Engineers C.C. Jay Kuo and Stefan Schaal have won 2007 Okawa Foundation research grants, carrying on an unbroken string of Viterbi recipients of the honor stretching back many years.
Kuo, a professor in the Ming Hsieh Department of Electrical Engineering, will use his grant to study "Efficient Video Multicast over IP Networks with Network Coding (NC)."
C.C. Jay Kuo
Kuo received a Ph.D. in electrical engineering from MIT in 1987, and joined the USC faculty in 1989. He is internationally known as one of the creators of the widely used MPEG video compression system, among other achievements. He became director of the USC Signal and Image Processing Institute (SIPI), one of the pre-eminent centers in its subject, in 2006.
He is Editor-in-Chief for the Journal of Visual Communication and Image Representation, Associate Editor for IEEE Transactions on Speech and Audio Processing and Editor for the Journal of Information Science and Engineering and the RURASIP Journal of Applied Signal Processing.
“He is known for outstanding research accomplishments in image and video processing and analysis, and in multimedia data compression, communication, networking and database management,” said Sandy Sawchuk, systems chair of the Hsieh Department. “I know I join our entire department and school in congratulating him."
Schaal, an associate professor in the Viterbi School Department of Computer Science, will continue his robotics research aimed at developing “human centered machines.” He is also an Invited Researcher at the ATR Human Information Sciences Laboratory in Japan, where he held an appointment as Head of the Computational Learning Group during an international ERATO project, the Kawato Dynamic Brain Project (ERATO/JST).
Before joining USC in 2000, Schaal was a postdoctoral fellow at the Department of Brain and Cognitive Sciences and the Artificial Intelligence Laboratory at MIT, an Invited Researcher at the ATR Human Information Processing Research Laboratories in Japan, and an Adjunct Assistant Professor at the Georgia Institute of Technology and at the Department of Kinesiology of the Pennsylvania State University.
Schaal's research interests include topics of statistical and machine learning, neural networks, computational neuroscience, functional brain imaging, nonlinear dynamics, nonlinear control theory, and biomimetic robotics.
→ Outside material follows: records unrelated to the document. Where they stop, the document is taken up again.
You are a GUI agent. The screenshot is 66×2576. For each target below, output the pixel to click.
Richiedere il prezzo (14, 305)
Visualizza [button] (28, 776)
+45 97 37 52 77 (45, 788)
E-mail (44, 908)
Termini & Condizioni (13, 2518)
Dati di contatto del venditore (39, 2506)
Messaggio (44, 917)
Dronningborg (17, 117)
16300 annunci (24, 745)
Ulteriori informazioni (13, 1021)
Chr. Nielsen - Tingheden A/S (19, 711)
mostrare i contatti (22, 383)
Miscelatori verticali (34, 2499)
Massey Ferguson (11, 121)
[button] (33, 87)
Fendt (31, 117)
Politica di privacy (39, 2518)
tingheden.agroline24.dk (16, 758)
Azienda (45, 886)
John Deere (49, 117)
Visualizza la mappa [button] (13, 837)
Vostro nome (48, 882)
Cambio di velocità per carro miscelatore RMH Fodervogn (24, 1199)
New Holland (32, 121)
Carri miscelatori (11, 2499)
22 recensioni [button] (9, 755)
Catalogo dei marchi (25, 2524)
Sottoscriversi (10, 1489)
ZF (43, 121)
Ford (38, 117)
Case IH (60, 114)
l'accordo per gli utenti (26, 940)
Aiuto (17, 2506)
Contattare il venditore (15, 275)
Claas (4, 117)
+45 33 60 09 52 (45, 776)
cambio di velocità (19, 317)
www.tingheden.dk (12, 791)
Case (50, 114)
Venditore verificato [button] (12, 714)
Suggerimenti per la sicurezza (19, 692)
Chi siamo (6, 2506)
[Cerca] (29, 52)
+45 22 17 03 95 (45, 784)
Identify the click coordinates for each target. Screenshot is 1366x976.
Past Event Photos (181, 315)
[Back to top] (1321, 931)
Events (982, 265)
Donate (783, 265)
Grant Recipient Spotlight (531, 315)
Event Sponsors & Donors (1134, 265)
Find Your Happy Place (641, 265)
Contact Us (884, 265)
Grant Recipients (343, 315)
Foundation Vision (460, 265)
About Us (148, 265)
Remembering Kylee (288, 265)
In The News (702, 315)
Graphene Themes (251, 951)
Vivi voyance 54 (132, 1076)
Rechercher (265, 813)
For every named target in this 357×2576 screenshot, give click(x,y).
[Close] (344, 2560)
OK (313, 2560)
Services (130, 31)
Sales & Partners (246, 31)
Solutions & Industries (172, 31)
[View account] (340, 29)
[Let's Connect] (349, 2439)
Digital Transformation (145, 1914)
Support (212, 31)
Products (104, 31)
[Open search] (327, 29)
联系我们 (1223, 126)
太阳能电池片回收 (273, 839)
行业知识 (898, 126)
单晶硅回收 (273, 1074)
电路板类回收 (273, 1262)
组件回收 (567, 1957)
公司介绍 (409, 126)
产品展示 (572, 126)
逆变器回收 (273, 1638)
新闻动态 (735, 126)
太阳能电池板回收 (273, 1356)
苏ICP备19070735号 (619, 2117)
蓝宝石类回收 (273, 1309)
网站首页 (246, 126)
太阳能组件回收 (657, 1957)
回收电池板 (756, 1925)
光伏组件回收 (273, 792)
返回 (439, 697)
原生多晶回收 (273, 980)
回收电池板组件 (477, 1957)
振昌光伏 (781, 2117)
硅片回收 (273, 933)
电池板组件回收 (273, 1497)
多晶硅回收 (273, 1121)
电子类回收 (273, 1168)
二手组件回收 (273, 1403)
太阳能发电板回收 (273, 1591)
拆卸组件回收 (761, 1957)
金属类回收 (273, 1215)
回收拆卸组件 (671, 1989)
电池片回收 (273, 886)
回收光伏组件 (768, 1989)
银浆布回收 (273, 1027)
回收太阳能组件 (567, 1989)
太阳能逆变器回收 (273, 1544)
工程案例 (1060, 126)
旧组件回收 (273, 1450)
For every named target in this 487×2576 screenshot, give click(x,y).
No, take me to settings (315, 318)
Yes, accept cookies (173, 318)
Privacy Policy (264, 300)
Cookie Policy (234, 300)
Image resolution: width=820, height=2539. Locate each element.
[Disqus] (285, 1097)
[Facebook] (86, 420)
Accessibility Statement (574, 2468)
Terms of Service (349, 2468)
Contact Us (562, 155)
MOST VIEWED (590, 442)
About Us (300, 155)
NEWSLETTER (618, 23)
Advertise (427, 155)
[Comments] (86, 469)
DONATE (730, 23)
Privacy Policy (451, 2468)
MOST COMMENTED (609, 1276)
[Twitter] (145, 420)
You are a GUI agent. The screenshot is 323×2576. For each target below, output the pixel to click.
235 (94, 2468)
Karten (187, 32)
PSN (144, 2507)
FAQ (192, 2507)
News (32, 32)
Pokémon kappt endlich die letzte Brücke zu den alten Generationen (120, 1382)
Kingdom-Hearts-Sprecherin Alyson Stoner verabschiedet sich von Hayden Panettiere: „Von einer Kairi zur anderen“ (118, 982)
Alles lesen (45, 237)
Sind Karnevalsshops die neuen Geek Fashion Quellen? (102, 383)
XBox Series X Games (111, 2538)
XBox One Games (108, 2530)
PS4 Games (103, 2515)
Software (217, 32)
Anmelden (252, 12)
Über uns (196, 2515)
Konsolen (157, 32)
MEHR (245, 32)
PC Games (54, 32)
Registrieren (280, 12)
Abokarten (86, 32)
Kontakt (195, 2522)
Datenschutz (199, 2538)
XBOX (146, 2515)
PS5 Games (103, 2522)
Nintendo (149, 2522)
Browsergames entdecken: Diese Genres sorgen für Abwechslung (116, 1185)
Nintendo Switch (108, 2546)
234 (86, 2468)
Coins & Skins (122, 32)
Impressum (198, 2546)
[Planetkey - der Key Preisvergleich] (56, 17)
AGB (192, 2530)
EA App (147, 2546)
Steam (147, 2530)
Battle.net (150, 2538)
He applies his research to problems of artificial and biological motor control and motor learning, focusing on both theoretical investigations and experiments with human subjects and anthropomorphic robot equipment.
Stefan Schaal
Schaal’s recent work on robot four-legged animation has attacted worldwide attention.
"This award reflects Stefan's exemplary work and not only continues the Viterbi School's long tradition of Okawa's, but also its long tradition of cutting edge robotics research," said Computer Science Chair Ramesh Govindan.
The Okawa Foundation, established in 1986 by the late Isao Okawa, subsidizes studies in information technology and telecommunications. Each year, the foundation awards $10,000 grants to individual researchers whose work shows promise of advancing the field.
Kuo and Schaal will receive their awards at a ceremony Oct. 3 at the Ritz Carlton Hotel in San Francisco.